▶ [WHAT YOU ARE ASKED TO DO] Transcribe all of the entries below exactly. Leave out the pictures.

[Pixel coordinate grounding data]
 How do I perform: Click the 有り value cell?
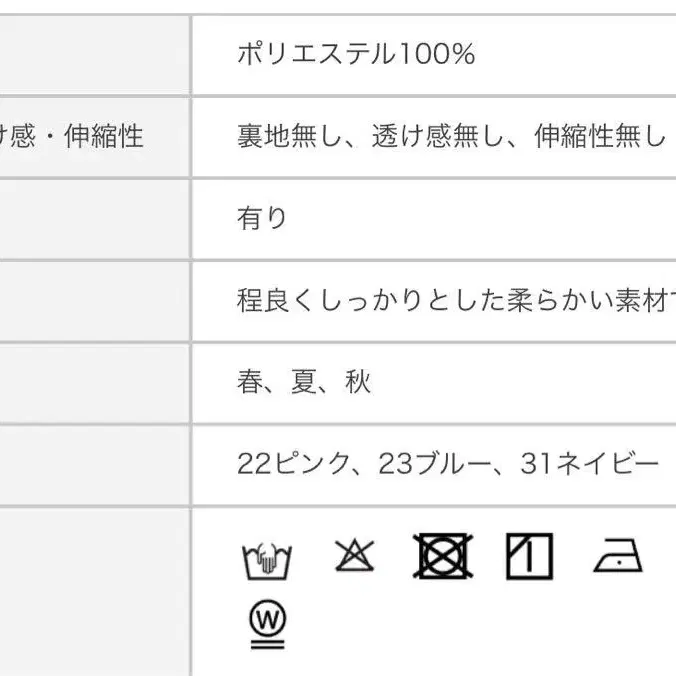tap(434, 219)
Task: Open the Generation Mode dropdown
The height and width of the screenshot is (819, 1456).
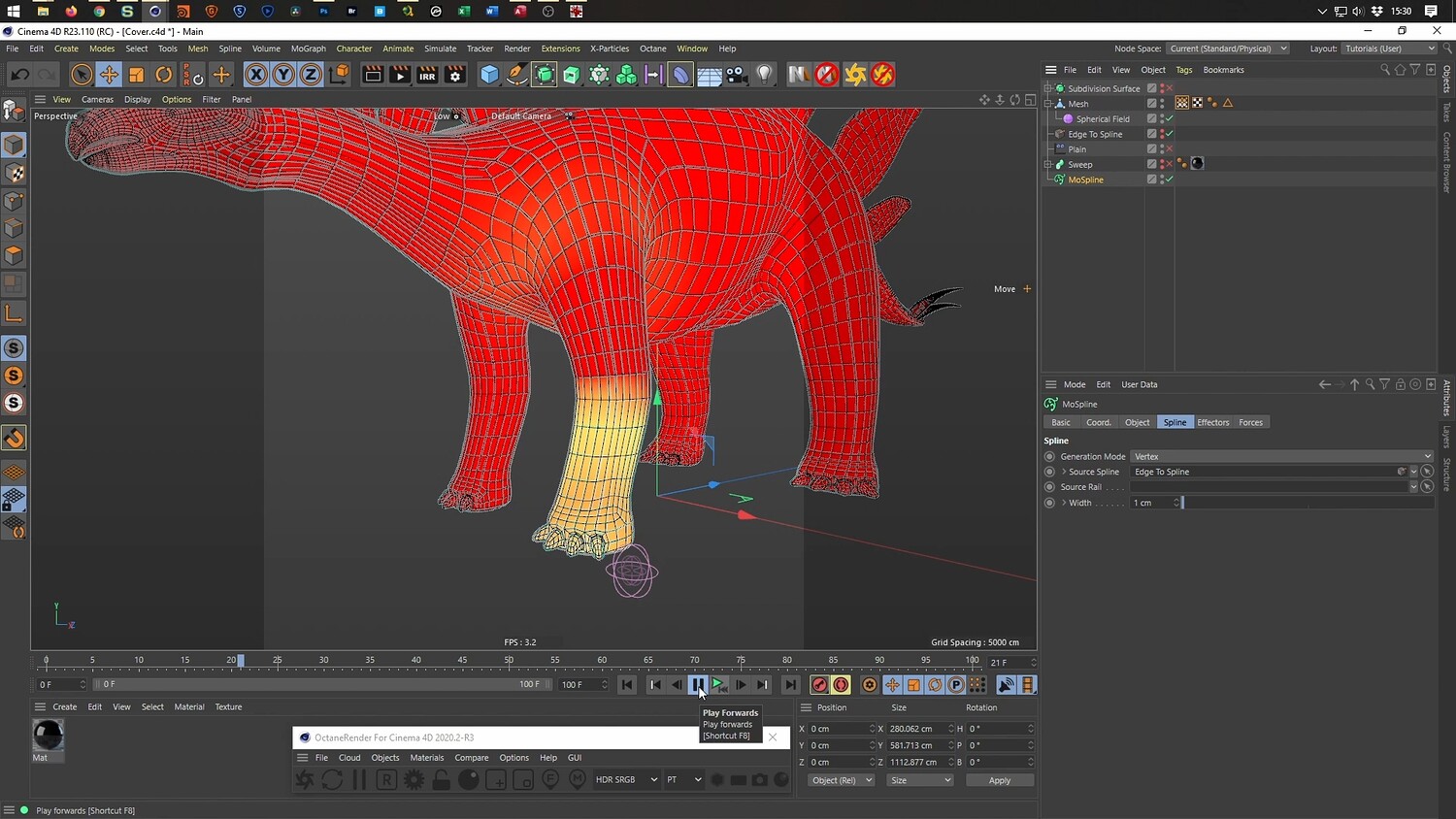Action: point(1281,456)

▶ [RESULT FOR THIS EXERCISE]
 How do I perform: Click the 有り value cell?
tap(434, 219)
Task: Open the Generation Mode dropdown
The height and width of the screenshot is (819, 1456).
Action: point(1281,456)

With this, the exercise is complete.